Arthur W. Mitchell, (1886-1968), was the first black Democrat elected to the U.S. Congress (1934 - 1943).
Mitchell studied under Booker T. Washington at Tuskegee Institute. The Congressman, representing the First Congressional District of Illinois, received his law school instruction at Columbia and Harvard.
Clarence Mitchell, (1911-1984), earned the nickname the "101st. Senator," thanks to his effective lobbying efforts for civil rights.
His influence helped pass the 1964 Civil Rights Act, and the Voting Rights Act of 1965. Mitchell helped extend a ban against voting literacy tests in 1970.

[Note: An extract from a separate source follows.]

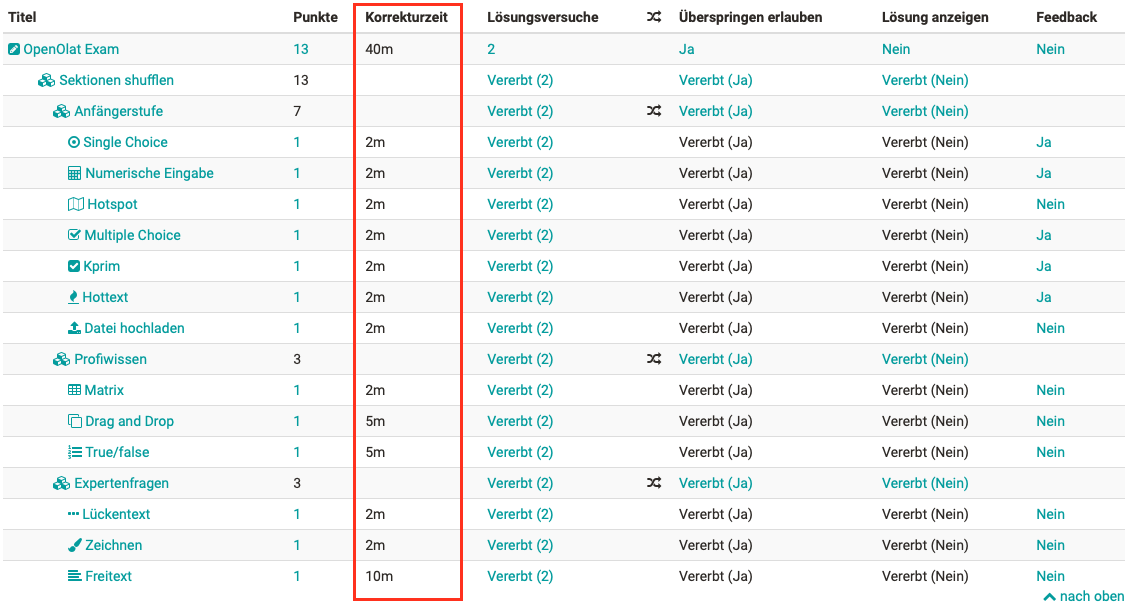The width and height of the screenshot is (1133, 612).
Task: Click the OpenOlat Exam test icon
Action: (14, 49)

He was instrumental in gaining enforcement powers for the EEOC (Equal Employment Opportunity Commission) in 1972. President Jimmy Carter awarded Mitchell the Medal of Freedom in 1980 for his lifetime battle for civil rights.
Parren Mitchell was the first African American to be elected to Congress from Maryland’s 7th District in 1970. He became Chairman of the Congressional Black Caucus in 1976.
In 1950, he challenged the University of Maryland in the courts to become the school’s first black graduate student.